+++ Records shown

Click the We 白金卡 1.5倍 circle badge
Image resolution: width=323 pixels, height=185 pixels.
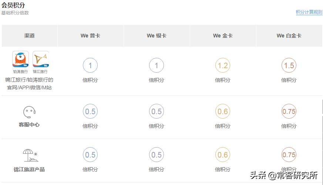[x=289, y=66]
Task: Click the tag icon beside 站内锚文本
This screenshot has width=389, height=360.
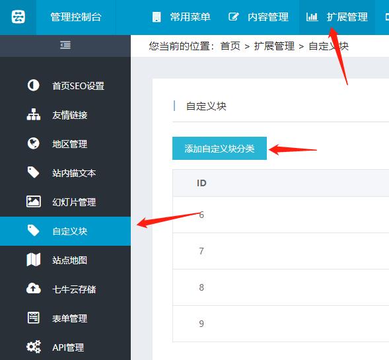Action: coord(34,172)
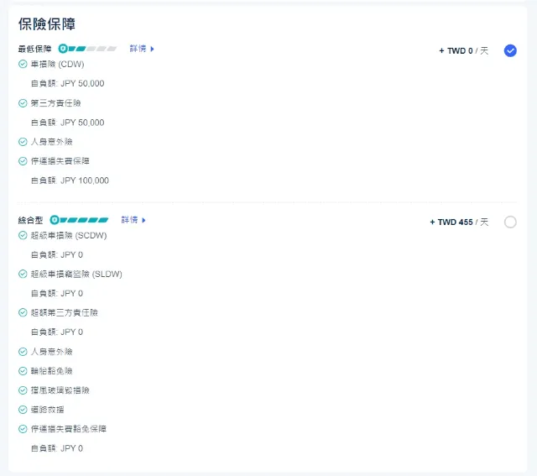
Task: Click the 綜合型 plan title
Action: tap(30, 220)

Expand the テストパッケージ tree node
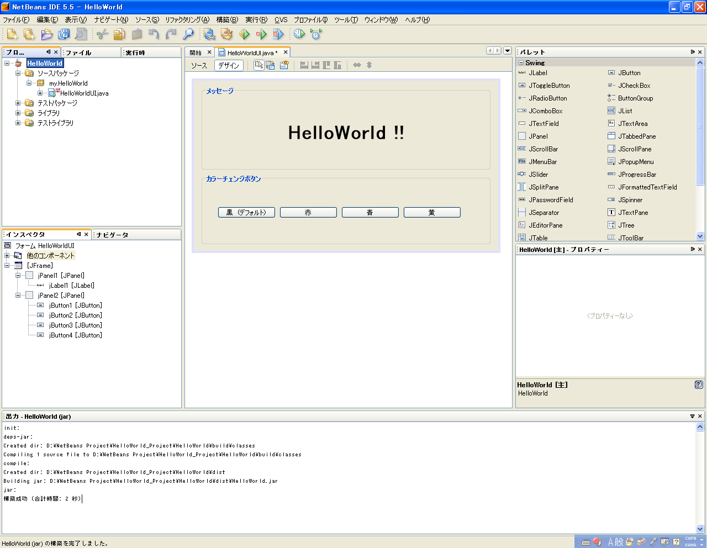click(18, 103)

++++++
+++ Records shown

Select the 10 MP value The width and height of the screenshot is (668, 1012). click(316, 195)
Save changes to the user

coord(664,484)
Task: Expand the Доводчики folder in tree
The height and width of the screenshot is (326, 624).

++++++
+++ Records shown

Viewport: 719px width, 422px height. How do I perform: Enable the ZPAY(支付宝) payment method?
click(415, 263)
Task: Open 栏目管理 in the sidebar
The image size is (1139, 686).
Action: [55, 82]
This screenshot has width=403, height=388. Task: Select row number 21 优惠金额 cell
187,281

++++++

• [Goal]: Copy out the listing from the line with "Select the 10" to the line with "The height and", swapping "screenshot" for "screen capture" and leaving everything else unchanged.

• [Complete output]:
Select the 10 MP value The width and height of the screen capture is (668, 1012). click(316, 195)
Save changes to the user

coord(664,484)
Task: Expand the Доводчики folder in tree
The height and width of the screen capture is (326, 624).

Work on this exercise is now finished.